私は今回も、運営スタッフ として参加しました。
スタッフとして参加する際も、私は題材の本を読んで臨んでいるのですが、
今回の 「とりつくしま」 は、読まないうちに当日を迎えていました。
本は購入したのですが、そのまま本棚へ~そしてすっかり 「読んだつもり」 になってしまっていたのです。
そして、本の装丁と帯に書かれた 「優しさにつつまれながら号泣していました」 という言葉から
「ほのぼのとした物語」 だと思い込んでいました。
当日のリハーサル。
初めて物語の内容を知り、私の思い込みはあっさり裏切られました。
トップバッターの マグカップになって、夫を見守る妻の話 「トリケラトプス」 は
「ほのぼの・・・?」 と一言では言い表せない 「女の嫉妬心」 が感じられる物語・・・
続く、ロージンバッグになってピッチャーの息子の試合を見届ける母の話 「ロージン」 も
やはり、主人公の 「未練」 と 「寂しさ」 があり、思い込んでいた物語のイメージとの違いに、すっかりその世界へ引き込まれました。

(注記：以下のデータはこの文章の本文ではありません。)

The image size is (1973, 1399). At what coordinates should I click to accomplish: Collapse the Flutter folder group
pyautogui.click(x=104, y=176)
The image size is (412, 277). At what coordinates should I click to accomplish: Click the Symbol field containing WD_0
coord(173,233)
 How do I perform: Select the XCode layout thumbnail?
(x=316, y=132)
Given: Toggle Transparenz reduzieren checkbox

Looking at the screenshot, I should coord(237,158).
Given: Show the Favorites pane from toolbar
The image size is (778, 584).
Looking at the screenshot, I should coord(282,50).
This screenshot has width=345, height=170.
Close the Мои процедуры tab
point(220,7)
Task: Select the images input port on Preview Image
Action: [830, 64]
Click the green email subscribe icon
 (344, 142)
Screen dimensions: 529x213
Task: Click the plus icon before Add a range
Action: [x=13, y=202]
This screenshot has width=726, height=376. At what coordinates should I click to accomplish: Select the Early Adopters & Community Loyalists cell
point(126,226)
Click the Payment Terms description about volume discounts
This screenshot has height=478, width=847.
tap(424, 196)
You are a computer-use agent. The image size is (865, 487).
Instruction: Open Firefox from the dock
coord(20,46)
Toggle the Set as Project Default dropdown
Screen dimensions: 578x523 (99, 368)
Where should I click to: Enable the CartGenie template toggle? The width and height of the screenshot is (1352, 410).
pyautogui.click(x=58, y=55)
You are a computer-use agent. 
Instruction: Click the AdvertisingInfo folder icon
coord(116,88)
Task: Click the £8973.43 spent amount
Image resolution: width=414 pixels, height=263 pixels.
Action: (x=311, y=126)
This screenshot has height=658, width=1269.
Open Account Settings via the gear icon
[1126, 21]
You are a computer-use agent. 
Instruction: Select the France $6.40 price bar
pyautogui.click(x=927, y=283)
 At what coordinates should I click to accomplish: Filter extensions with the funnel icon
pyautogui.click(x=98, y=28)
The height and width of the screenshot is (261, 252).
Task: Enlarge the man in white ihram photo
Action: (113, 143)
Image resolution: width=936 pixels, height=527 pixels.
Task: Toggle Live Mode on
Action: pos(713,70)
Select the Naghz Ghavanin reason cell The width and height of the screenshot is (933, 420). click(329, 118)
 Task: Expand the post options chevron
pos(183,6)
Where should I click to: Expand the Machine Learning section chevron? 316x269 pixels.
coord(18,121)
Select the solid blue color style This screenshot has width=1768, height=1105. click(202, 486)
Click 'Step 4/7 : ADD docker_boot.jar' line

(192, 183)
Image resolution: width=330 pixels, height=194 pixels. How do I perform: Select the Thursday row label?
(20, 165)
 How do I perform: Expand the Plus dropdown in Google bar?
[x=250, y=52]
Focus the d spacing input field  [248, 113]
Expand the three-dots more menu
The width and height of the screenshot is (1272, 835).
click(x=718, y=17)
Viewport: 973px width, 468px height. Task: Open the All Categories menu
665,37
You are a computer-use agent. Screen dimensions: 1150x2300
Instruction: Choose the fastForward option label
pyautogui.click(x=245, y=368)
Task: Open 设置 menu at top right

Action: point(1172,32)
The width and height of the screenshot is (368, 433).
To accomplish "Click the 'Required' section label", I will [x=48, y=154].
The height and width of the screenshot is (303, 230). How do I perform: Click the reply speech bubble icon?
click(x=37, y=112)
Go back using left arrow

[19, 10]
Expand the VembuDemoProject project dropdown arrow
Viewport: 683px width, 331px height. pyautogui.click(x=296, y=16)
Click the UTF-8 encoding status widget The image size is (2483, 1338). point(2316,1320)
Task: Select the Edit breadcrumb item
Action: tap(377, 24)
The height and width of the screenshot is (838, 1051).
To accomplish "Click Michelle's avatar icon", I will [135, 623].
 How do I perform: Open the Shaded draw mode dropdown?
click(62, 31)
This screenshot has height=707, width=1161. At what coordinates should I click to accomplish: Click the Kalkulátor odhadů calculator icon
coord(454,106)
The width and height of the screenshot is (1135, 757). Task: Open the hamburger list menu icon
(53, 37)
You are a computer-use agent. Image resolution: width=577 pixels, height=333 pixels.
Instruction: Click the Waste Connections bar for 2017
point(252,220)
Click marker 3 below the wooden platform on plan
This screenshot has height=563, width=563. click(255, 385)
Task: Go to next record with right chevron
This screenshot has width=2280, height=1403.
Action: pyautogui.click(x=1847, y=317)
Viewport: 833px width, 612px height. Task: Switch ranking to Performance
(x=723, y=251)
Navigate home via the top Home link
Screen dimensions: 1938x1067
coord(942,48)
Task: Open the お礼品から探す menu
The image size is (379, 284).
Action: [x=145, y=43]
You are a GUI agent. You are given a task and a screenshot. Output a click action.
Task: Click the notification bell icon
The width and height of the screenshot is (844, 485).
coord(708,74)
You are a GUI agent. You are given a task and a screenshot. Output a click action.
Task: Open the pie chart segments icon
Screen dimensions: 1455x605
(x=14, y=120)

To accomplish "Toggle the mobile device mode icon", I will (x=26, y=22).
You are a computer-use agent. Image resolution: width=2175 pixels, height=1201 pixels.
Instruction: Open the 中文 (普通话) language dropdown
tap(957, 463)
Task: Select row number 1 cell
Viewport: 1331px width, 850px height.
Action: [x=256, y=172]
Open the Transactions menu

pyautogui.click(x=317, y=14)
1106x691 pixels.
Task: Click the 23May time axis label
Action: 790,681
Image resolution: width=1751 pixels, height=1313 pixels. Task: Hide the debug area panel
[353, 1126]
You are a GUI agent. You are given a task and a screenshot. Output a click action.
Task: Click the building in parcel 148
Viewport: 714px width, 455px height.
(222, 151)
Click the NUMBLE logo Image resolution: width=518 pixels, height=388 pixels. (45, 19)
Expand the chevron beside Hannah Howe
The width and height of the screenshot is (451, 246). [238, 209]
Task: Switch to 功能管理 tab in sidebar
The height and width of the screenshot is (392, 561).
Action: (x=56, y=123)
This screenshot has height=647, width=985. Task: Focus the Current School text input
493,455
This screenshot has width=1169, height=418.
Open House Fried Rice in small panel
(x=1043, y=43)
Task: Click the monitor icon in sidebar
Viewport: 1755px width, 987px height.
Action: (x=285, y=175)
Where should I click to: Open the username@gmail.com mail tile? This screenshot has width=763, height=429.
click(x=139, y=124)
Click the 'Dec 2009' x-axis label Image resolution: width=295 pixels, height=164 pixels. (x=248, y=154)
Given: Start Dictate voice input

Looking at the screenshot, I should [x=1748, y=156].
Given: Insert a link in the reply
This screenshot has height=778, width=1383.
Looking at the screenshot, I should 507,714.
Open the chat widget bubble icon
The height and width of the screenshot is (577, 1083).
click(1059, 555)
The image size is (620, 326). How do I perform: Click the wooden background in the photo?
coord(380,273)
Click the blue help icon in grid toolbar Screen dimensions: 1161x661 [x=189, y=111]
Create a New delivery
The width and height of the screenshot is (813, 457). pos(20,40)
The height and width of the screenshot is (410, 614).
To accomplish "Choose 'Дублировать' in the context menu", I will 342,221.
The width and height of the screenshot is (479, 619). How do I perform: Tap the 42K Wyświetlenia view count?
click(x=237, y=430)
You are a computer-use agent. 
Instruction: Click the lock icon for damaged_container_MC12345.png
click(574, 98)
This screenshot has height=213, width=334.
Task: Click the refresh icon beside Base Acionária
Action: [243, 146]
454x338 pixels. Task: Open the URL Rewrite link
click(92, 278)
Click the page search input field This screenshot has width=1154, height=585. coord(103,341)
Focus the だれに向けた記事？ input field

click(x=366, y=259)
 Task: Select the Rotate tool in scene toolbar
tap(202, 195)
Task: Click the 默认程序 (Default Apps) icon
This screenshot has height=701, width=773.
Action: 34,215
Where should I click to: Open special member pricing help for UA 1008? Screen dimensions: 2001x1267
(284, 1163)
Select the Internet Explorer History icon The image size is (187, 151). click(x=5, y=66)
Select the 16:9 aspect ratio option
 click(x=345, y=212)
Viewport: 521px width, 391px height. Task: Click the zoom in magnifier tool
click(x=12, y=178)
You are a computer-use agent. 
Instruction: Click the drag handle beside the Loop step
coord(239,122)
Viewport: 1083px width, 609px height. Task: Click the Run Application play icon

しかし、どの作品も 「未練」 と 「寂しさ」 を吐露しているにも関わらず、
物語を聞き終えた後は、マイナスの感情が残らない・・・というのも不思議な感覚でした。
この不思議な感覚が帯の言葉にある 「優しさに包まれながら・・・」 と感じるポイントなのかもしれません。
私のように、本を読まずにお越しになるお客様は多いはず!
良い意味で期待を裏切られた私は、今日のライブリーディングもお客様の心を振るわせる会になるだろうと・・・この時に確信しました。
どの物語が一番心に残ったかは、お客様それぞれだったと思います。
物語の捉え方も、年齢や生活環境・人生経験などによってそれぞれだったと思います。
本の帯に書かれているように 「優しさに包まれた物語」 と感じた方もいらっしゃるのだと思います。
しかし、どのお客様も一人一人が 「自分が何かにとりつくなら、何にしようか・・・」 と考え、
大切な人の存在を、改めて感じることができる時間だったのではないでしょうか。
今回もたくさんのお客様にお越しいただきました。
開場時間の前からお客様の長い列ができ、お客様の期待が感じられました。
そして、お帰りの際にも 「次も楽しみにしています」 と声を掛けていただきました。
回を重ねるごとに、そうおっしゃってくださるお客様が確実に増えていることを実感しています。
スタッフとして参加した私ですが、お客様の満足した様子を拝見し、
また、出演メンバーの努力の結晶を目の当たりにし、その充実感を共有させていただきました。